A few days later, I stopped at “Bubby Rose,” a bakery with the most tantalizing smells wafting into the street. The smell of butter, chocolate, vanilla and cinnamon buns enticed innocent strollers off the sidewalk and into the bakery. I spied the perfect brownie. It was a generous size, sharable, had a crinkly chocolate top instead of any icing, was dark chocolate, moist, made with butter and decadently mouth-watering delicious. It was my favourite brownie so far. Although they weren’t brownies, I also purchased 2 mounds of dark chocolate macaroons–dense, moist and very chocolatey. The macaroons had the mouth and tummy calling for more as this was enjoyable gluttony, not part of the great brownie search, but merely the lure of dark chocolate and fine coconut.
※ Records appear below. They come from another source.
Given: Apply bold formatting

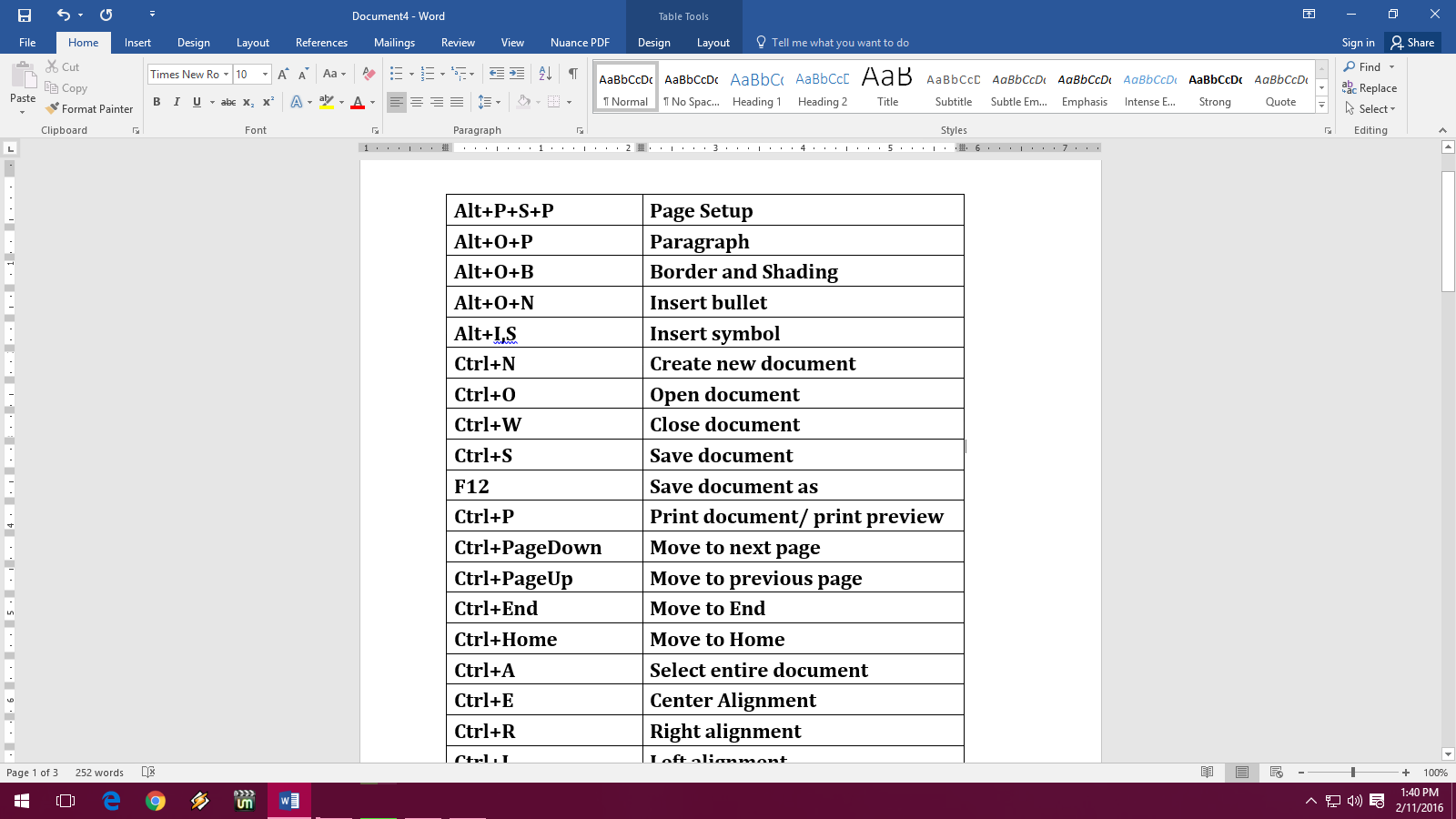Looking at the screenshot, I should 156,103.
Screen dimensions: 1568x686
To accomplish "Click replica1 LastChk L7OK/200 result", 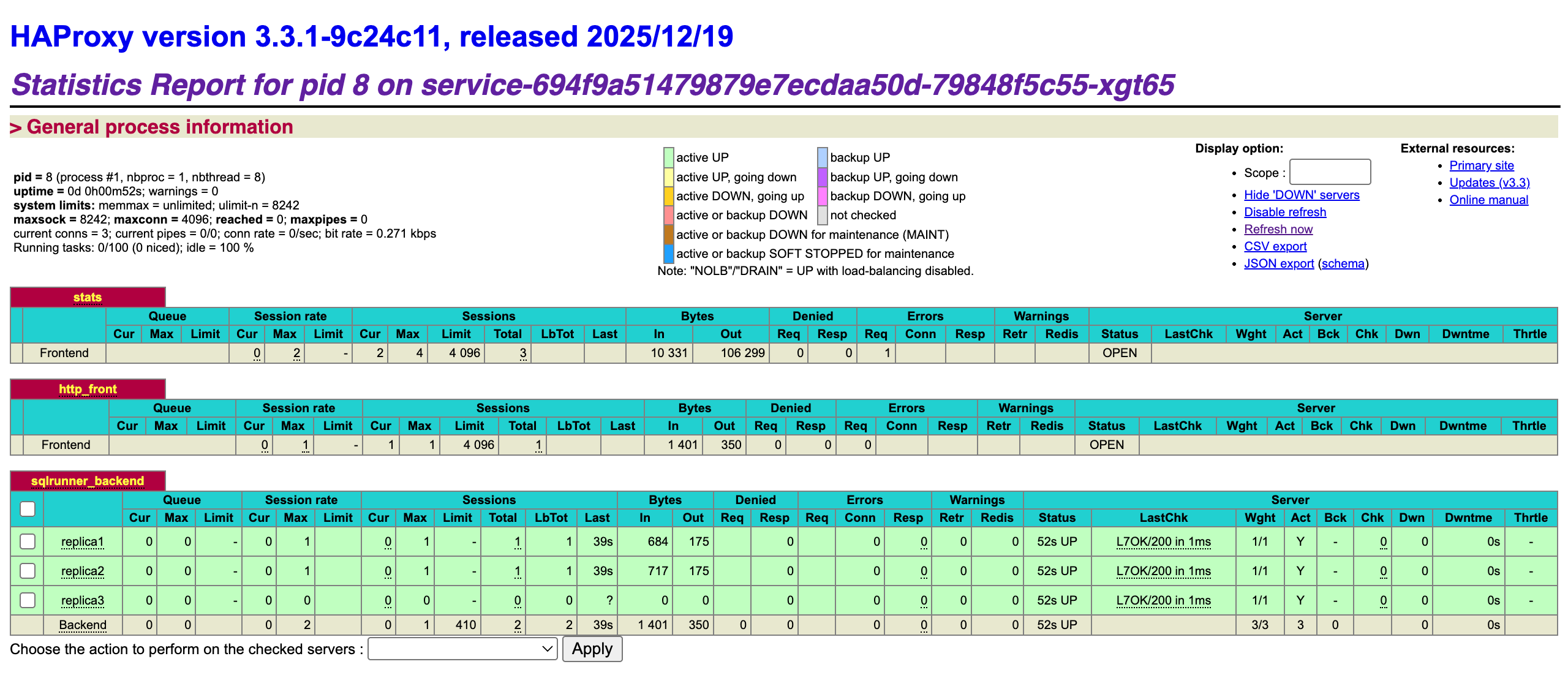I will point(1163,541).
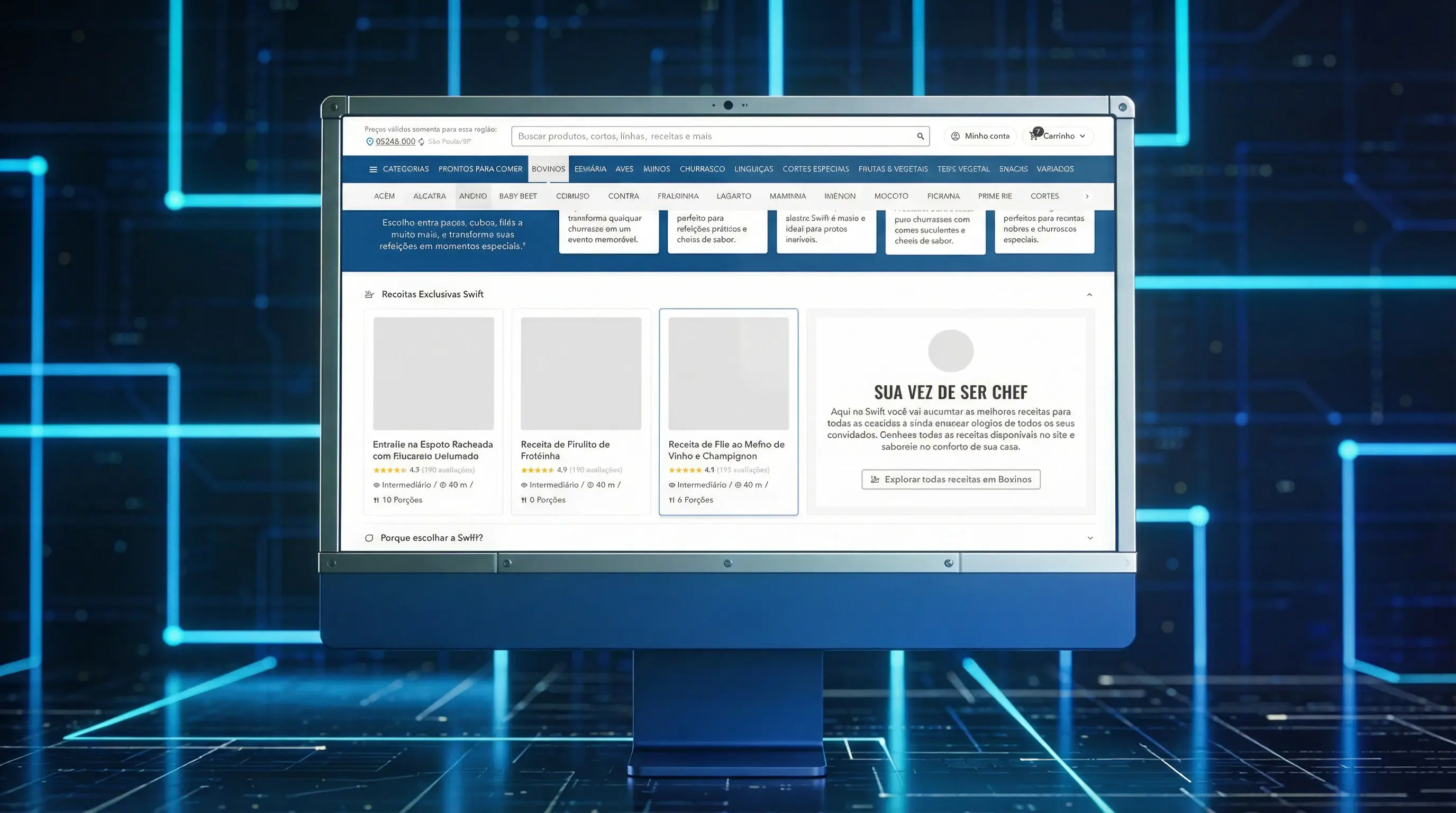Expand the Carrinho dropdown chevron
1456x813 pixels.
[x=1083, y=136]
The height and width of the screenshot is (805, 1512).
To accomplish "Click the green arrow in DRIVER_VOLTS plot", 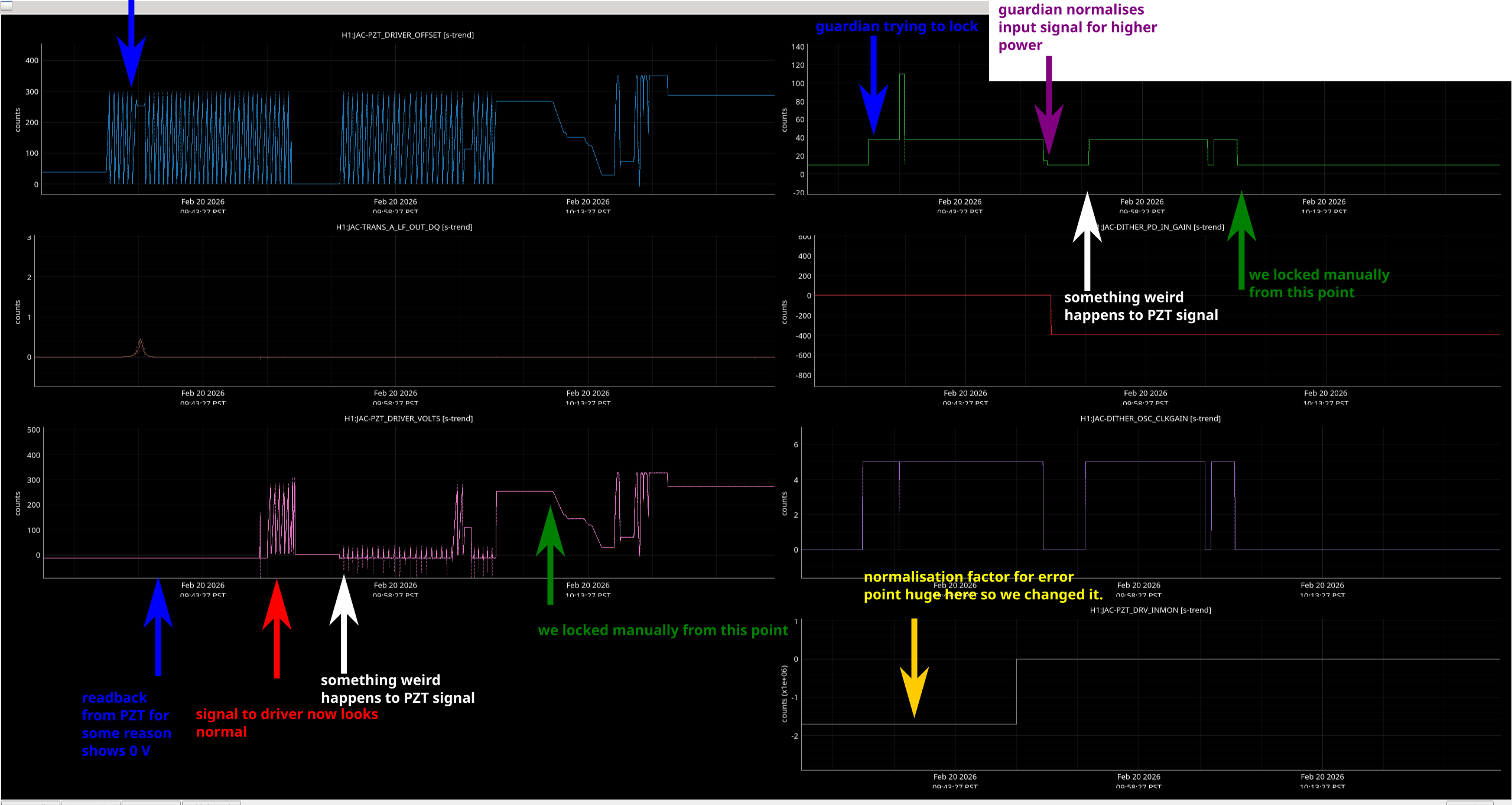I will (550, 556).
Lunch the following week at “Moxie’s on Yates,” left hardly any room for dessert, but I managed with my choice of a “Bite of White Chocolate Brownie,” served warm and surrounded with a scoop of vanilla ice cream and a smaller scoop of genuine whipped cream. Despite it being a “white” brownie with chocolate bits embedded in it, it was still tasty. And, because it was listed as a “brownie,” it was included in my research data.

A few nights later, we had a spectacular Italian dinner at “Il Covo Trattoria,” and what self-respecting brownie researcher would dare miss her chocolate fix.  Again, it wasn’t a chocolate brownie, but it was the best darn chocolate dessert ever–“Torta Al Cioccolato” which is described in the menu as “layers of chocolate cake and caramel reduction.” It came as a sinfully rich and moist, dark chocolate cake, with an artistic rendering of caramel reduction on the plate. This was generously shared with my two best “foodie” buddies, who love chocolate as much as I do.

I haven’t stopped my research yet, but I thought I’d post my preliminary findings . After all, dark chocolate brownies takes time to find and needs time to savour. At the moment, the elliptical machine, walking and line-dancing works off some of the calories, allowing the hunt for a perfect dark chocolate brownie to continue. Sigh–what we must do for “research.”